Data excerpts:
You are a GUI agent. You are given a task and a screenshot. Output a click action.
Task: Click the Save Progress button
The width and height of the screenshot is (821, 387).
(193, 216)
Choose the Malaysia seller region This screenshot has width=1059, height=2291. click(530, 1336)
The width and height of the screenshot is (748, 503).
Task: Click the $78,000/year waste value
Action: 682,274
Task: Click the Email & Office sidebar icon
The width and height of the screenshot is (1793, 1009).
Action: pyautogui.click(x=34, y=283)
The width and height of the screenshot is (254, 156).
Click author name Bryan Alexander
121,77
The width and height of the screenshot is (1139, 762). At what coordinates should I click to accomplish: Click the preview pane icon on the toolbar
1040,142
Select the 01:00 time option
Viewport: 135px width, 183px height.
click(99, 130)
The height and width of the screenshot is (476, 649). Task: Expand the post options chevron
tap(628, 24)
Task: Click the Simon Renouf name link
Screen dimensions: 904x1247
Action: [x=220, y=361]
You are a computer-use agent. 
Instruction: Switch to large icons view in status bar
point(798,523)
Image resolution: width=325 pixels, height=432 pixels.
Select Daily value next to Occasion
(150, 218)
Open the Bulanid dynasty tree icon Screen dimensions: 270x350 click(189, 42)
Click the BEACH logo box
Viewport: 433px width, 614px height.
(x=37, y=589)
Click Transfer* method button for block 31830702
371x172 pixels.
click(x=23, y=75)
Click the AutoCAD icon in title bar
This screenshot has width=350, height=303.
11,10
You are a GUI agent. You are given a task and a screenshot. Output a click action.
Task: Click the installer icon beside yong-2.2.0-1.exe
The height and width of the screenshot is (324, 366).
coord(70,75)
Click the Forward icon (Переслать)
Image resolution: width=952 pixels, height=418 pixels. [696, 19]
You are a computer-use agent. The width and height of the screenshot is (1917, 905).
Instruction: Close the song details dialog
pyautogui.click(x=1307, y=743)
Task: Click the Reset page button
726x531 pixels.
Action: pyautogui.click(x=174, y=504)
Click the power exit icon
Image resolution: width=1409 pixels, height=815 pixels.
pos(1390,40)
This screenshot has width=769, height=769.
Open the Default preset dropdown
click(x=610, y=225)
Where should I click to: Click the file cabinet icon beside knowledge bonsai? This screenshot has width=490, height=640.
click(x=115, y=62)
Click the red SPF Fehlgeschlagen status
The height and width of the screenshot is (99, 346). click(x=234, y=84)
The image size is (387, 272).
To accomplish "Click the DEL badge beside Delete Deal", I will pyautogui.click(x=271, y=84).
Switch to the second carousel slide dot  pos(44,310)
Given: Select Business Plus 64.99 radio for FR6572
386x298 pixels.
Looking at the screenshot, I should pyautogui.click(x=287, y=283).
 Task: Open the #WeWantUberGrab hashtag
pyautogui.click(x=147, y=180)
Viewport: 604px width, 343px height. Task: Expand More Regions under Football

What the exercise asks:
From the line that contains "This screenshot has width=769, height=769." through the end of the records above, print every line exactly and nothing else.

Task result:
This screenshot has width=769, height=769.
Open the Default preset dropdown
click(x=610, y=225)
Where should I click to: Click the file cabinet icon beside knowledge bonsai? This screenshot has width=490, height=640.
click(x=115, y=62)
Click the red SPF Fehlgeschlagen status
The height and width of the screenshot is (99, 346). click(x=234, y=84)
The image size is (387, 272).
To accomplish "Click the DEL badge beside Delete Deal", I will pyautogui.click(x=271, y=84).
Switch to the second carousel slide dot  pos(44,310)
Given: Select Business Plus 64.99 radio for FR6572
386x298 pixels.
Looking at the screenshot, I should pyautogui.click(x=287, y=283).
 Task: Open the #WeWantUberGrab hashtag
pyautogui.click(x=147, y=180)
Viewport: 604px width, 343px height. Task: Expand More Regions under Football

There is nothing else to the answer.